▸ **What to produce**: According to the remembrance of Leo J. Shapiro, what was Dow Chemical's slogan at the time of the writer's first meeting with him?
Study text START
The news Friday that Dow Chemical and DuPont are seeking approval to merge brought back memories of my first meeting with Leo J. Shapiro, whose expertise in social science research was instrumental in enhancing my journalism career and in making Chain Store Age unique, informative, must reading for retailers in the last two decades of the 20th century and the first 10 years of the 21st. Leo passed away in Tucson last month. He was 94.
The first time I met Leo, in 1979, in his firm’s then offices on the 37th floor of Lake Point Tower on the edge of Lake Michigan in Chicago, he observed that companies often choose a branding message in conflict with their everyday functions.
Dow Chemical’s slogan back then was “Common Sense - Uncommon Chemistry.” DuPont’s was “Better Things for Better Living … Through Chemistry.” Yet both companies produced napalm and Agent Orange, the notorious herbicide used by the American military to defoliate much of Vietnam and consequently, tragically, causing “serious health issues—including tumors, birth defects, rashes, psychological symptoms and cancer—among returning U.S. servicemen and their families as well as among the Vietnamese population.”
Study text END
Records provided START
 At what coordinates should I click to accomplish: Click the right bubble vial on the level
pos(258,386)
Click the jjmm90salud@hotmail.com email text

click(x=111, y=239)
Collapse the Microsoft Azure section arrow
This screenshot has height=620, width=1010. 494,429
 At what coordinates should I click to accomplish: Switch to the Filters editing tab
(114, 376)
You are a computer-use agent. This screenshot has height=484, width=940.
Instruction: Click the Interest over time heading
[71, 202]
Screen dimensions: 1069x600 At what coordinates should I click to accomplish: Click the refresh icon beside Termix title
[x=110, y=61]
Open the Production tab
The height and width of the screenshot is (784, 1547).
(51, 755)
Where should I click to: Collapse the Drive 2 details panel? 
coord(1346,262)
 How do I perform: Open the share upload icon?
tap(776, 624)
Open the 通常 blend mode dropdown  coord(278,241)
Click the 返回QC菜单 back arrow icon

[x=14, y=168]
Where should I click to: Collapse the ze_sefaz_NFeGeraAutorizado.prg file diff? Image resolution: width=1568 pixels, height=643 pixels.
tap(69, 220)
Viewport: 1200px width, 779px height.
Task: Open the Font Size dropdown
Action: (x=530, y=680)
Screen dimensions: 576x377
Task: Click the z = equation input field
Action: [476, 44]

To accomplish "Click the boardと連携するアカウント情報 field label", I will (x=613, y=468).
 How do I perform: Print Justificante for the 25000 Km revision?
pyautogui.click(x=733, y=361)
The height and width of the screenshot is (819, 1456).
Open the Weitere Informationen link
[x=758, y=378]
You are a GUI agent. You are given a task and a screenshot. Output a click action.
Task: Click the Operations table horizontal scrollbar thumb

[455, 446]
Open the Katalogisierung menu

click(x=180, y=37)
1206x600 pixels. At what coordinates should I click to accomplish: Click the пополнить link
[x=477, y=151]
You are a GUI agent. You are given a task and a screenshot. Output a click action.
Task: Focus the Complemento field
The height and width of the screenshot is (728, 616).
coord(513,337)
Records provided END
▸ **Answer to this problem**: "Common Sense - Uncommon Chemistry."